** THE INPUT follows **
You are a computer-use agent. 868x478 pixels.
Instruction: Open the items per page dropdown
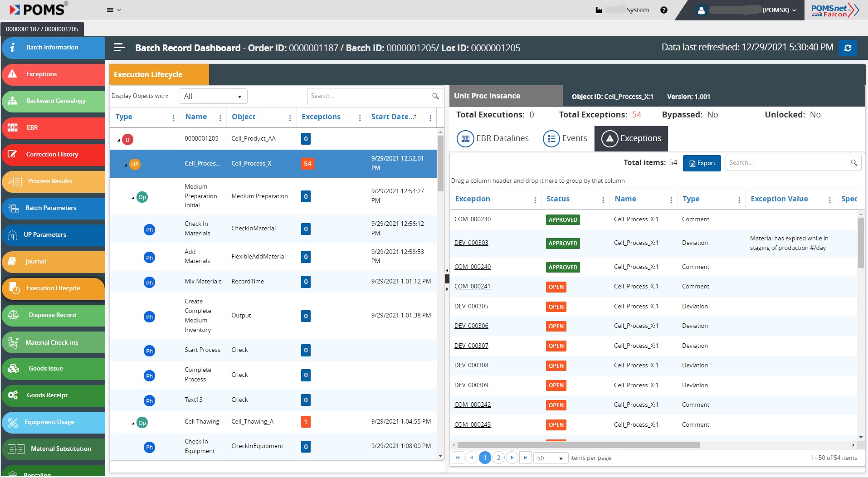coord(551,458)
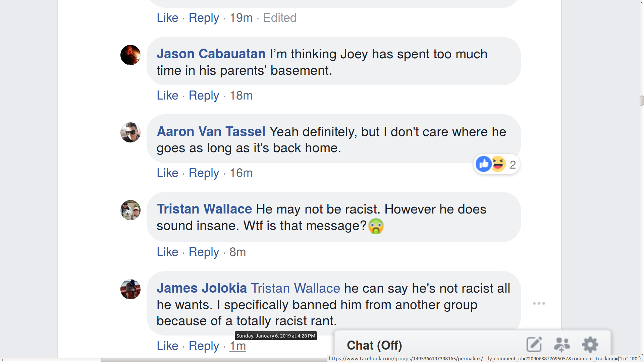This screenshot has height=362, width=644.
Task: Like James Jolokia's comment
Action: tap(167, 346)
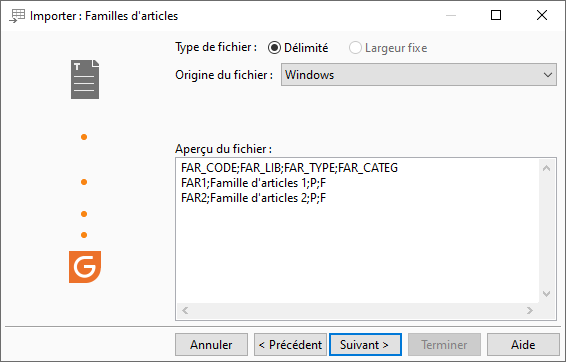Open the Origine du fichier dropdown
This screenshot has width=566, height=362.
pos(419,75)
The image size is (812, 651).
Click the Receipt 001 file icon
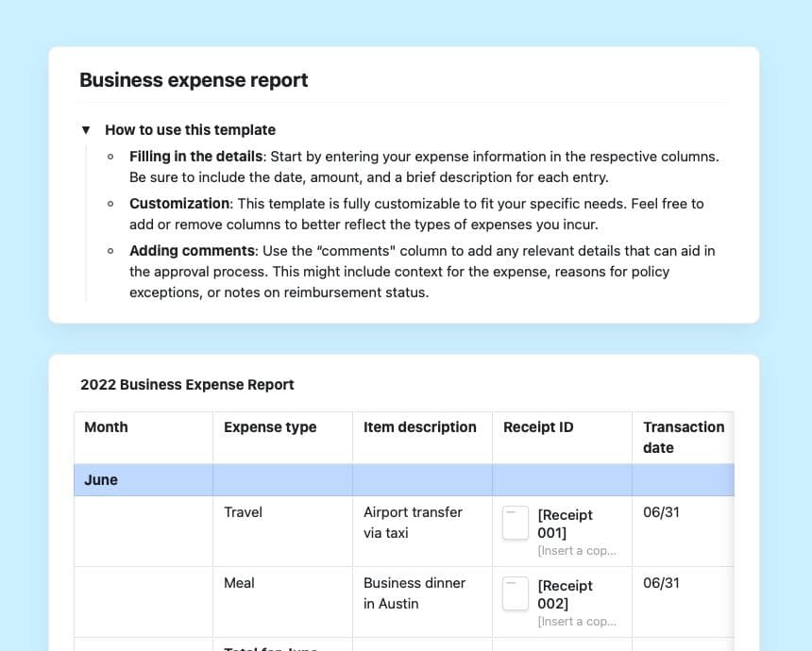[x=516, y=523]
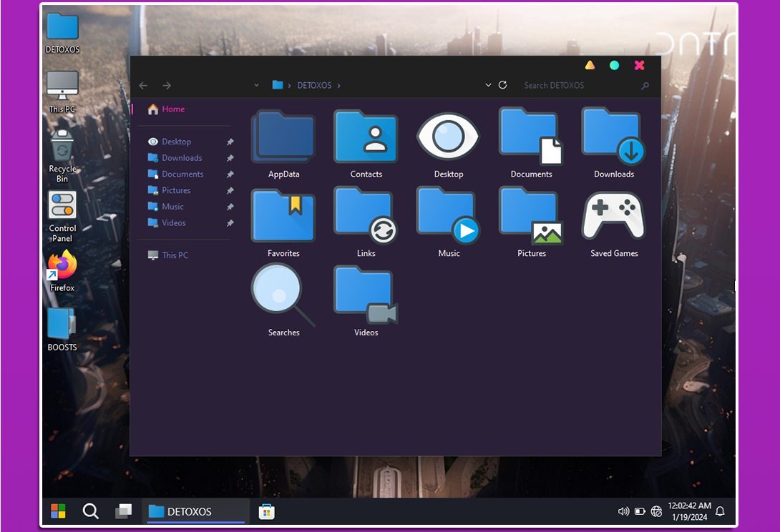
Task: Open the Links folder
Action: click(x=366, y=217)
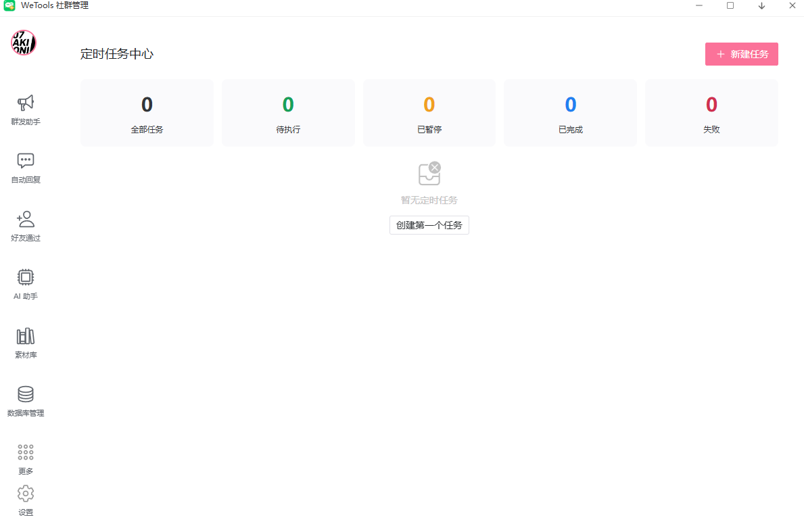This screenshot has height=532, width=804.
Task: Open the AI 助手 chip icon
Action: coord(26,277)

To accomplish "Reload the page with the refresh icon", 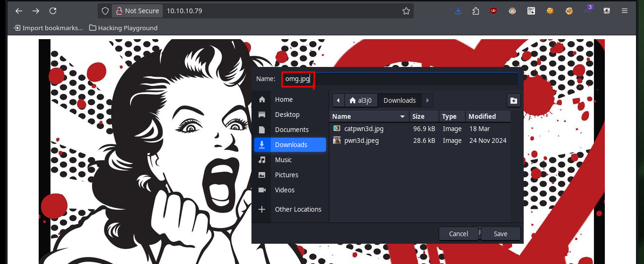I will (x=53, y=11).
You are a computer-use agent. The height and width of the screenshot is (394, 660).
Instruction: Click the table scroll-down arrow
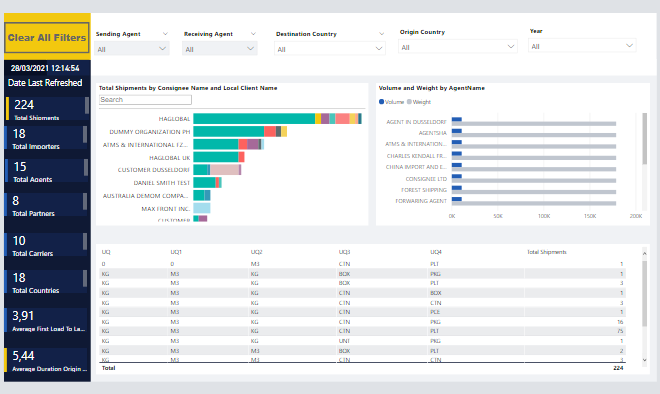[x=644, y=360]
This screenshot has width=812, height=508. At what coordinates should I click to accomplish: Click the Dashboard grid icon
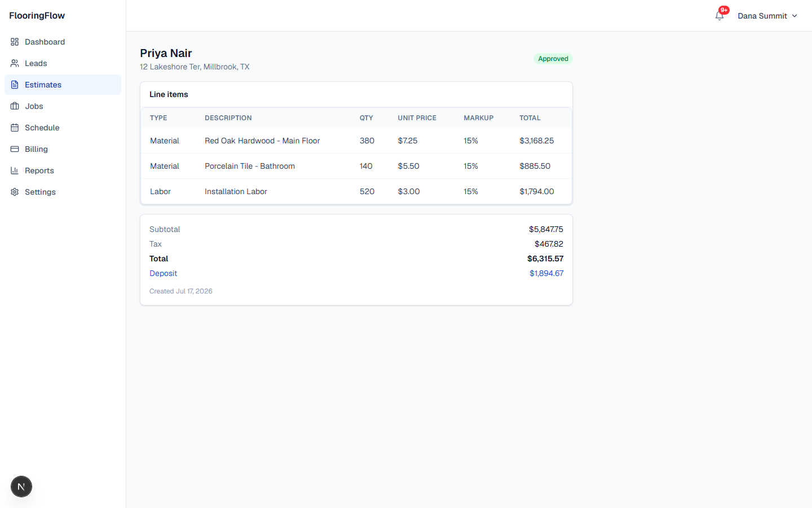point(15,42)
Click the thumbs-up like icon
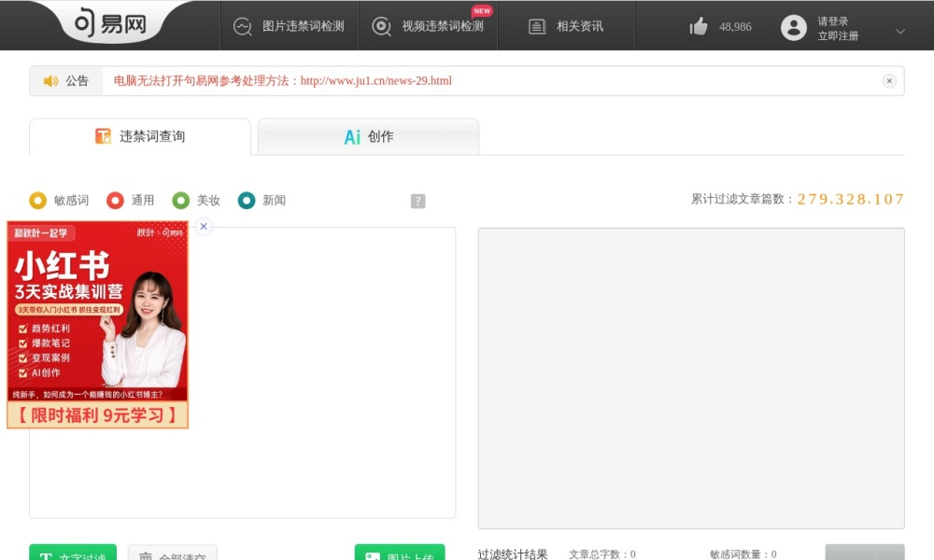The height and width of the screenshot is (560, 934). [699, 26]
** End of THE INPUT **
*WORK ITEM:* Considering the records line by line, how many lines hold the string "computer"? Say only the number.

*TASK RESPONSE:* 2